I keep wondering if I’d have made the same choices today. Columbia has been disgraced in the last year, even before Trump started bullying it. University in general seems under threat, especially so for foreign students. The most recent farce from the Trump administration is a $100.000 fee for new H1-B visa applications. It is framed as a protection for the American worker, but look at this language from the white house website1:
It directs the Secretary of Homeland Security to restrict approvals for petitions from aliens that are currently outside the United States that are not accompanied by the payment, and allows case-by-case exemptions if in the national interest.
This is the second out of five bullet points in a section called Protecting American Jobs.
No specific targets, no explanations. It’s so arbitrary. Just another lever for the government to assert its power.
If I were in the position I was in the 2000’s today, what would I do?
Would I go to Columbia? Would I move to the US for graduate school? Would I stay on to get a job after graduation?
Most of the time now, I think I would not make those choices. There’s still a chance I would, but with a lot of apprehension, and after worried calculations of pros and cons.
It’s said that the future is here but unevenly distributed.
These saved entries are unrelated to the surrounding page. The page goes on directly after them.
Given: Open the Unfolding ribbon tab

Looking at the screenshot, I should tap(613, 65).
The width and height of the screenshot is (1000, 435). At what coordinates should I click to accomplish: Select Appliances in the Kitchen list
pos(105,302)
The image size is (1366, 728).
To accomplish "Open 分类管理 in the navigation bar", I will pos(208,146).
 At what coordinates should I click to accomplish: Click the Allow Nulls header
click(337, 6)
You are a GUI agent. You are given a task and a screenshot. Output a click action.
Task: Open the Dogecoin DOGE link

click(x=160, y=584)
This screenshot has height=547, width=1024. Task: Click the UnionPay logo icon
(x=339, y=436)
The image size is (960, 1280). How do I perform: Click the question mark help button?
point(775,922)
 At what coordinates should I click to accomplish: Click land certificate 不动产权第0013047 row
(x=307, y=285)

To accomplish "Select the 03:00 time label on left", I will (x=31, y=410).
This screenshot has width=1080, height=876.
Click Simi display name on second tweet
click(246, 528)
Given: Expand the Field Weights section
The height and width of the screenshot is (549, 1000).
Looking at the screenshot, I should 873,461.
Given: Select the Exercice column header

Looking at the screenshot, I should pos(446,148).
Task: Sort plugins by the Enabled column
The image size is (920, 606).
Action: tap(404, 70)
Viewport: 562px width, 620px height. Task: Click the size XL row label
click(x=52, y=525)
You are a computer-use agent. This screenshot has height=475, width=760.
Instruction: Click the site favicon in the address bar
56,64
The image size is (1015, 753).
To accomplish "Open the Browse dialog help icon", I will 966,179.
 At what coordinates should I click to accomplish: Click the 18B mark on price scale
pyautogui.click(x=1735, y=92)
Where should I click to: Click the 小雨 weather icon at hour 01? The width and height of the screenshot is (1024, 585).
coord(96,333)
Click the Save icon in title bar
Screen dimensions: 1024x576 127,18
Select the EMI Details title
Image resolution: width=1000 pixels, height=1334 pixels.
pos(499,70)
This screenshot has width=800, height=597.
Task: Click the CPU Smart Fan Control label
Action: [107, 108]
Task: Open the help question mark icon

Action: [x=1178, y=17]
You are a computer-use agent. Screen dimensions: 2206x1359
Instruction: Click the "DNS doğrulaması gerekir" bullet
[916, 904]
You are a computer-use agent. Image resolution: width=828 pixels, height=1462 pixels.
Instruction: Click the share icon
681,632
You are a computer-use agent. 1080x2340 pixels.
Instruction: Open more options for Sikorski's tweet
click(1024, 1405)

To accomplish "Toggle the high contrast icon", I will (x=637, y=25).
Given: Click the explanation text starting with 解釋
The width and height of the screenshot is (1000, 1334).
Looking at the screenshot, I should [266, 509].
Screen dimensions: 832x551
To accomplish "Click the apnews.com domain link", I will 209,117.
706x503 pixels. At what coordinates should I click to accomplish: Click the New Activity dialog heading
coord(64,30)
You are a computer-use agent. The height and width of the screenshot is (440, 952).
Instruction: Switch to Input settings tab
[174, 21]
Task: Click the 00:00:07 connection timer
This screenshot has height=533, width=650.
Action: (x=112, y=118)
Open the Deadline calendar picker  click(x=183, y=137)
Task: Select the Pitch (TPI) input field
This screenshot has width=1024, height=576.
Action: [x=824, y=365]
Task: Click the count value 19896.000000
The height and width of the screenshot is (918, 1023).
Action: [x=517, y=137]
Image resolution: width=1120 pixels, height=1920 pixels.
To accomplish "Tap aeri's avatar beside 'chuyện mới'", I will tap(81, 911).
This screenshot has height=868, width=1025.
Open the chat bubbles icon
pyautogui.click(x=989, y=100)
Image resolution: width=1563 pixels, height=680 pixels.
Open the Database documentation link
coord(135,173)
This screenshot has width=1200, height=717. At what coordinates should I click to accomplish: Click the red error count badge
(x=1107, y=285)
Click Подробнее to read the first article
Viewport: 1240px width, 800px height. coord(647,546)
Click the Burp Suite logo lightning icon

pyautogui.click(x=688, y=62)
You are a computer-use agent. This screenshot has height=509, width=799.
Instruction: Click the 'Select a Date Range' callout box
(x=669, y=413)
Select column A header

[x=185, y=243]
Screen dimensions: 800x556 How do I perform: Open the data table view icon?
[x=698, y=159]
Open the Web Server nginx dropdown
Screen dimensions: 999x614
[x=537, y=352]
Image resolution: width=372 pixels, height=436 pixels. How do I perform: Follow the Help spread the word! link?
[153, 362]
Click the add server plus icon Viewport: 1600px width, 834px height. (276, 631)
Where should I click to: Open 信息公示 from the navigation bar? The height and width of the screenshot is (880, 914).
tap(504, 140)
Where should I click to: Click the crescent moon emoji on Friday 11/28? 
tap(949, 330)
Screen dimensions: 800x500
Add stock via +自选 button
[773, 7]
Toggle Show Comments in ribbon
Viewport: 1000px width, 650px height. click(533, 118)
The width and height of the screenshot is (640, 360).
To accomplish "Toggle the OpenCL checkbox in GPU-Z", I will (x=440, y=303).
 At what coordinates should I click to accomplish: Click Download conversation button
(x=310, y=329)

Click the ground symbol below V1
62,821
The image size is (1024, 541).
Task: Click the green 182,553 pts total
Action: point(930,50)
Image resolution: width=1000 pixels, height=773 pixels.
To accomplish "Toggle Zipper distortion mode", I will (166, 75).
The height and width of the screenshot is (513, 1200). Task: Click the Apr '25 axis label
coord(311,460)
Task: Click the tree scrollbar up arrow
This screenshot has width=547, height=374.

Two friends of mine from my first year in New York had tremendous difficulty getting back to the US after short trips to their home countries (Pakistan and Syria respectively) on their student visas, while still enrolled in their studies. This happened in 2004 or 2005, I think. They made it back eventually, but they had to spend several months lawyering up, and I imagine the experience must have left them shaken. I don’t know if they eventually got American citizenship, but if they did, they’ll probably be feeling uneasy these days.
I look back at those choices I made to go to the US in the 2000’s. I knew back then that it was a rare privilege. Now it seems even rarer.